The answer must consist of every line below that holds the word "Service".

Supplied material START

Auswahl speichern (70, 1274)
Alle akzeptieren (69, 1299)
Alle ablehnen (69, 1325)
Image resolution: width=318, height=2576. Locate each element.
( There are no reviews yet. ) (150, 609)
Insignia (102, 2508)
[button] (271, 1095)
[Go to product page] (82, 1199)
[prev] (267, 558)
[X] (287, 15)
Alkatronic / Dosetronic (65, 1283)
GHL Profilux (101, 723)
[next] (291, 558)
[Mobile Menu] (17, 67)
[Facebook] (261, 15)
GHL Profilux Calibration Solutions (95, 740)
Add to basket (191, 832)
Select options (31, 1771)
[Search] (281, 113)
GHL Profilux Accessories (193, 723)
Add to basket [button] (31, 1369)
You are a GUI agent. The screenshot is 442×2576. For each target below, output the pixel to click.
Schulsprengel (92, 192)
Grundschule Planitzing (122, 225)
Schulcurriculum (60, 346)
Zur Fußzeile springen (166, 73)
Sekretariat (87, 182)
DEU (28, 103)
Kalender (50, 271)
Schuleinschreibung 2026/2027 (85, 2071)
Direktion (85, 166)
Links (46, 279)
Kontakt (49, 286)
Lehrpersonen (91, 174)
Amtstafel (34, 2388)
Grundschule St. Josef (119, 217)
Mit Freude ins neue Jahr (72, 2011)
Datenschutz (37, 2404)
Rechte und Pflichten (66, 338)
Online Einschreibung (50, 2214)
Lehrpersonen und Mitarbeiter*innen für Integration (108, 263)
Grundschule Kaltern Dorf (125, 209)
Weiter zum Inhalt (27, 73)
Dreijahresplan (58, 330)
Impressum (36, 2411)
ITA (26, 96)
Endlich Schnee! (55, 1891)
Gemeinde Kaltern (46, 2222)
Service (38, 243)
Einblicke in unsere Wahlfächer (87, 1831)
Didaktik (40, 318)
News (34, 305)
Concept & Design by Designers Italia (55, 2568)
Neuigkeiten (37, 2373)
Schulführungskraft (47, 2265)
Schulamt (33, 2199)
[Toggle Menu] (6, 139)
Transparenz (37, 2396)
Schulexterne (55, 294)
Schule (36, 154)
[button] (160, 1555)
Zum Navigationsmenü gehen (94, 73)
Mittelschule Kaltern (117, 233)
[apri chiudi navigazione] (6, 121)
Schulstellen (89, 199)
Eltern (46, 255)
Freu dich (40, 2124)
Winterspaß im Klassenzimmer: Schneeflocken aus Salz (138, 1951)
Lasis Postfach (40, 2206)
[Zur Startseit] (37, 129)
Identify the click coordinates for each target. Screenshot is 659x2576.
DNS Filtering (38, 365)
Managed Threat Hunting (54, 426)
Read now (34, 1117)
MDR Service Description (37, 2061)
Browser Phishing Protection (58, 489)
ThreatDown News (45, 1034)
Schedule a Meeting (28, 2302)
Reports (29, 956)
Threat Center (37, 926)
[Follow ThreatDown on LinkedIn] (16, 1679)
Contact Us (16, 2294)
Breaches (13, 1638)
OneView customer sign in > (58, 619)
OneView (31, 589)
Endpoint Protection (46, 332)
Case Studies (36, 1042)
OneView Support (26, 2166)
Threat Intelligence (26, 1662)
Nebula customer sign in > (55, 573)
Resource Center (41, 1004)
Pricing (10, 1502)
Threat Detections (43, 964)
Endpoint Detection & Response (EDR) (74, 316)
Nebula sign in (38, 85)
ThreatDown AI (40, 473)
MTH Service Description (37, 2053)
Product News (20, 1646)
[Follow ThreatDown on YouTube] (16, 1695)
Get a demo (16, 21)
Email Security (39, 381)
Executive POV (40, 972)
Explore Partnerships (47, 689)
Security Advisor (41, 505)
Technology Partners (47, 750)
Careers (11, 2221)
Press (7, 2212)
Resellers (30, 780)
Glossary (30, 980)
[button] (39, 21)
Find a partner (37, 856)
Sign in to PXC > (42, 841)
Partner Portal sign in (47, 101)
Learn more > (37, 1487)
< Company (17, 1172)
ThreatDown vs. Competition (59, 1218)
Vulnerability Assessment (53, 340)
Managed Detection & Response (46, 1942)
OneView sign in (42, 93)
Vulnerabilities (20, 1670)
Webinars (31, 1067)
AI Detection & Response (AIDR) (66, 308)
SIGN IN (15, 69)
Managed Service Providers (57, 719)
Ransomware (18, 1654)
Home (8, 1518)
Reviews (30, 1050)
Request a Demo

Supplied material END

## Finished task
Service (38, 243)
MDR Service Description (37, 2061)
MTH Service Description (37, 2053)
Managed Service Providers (57, 719)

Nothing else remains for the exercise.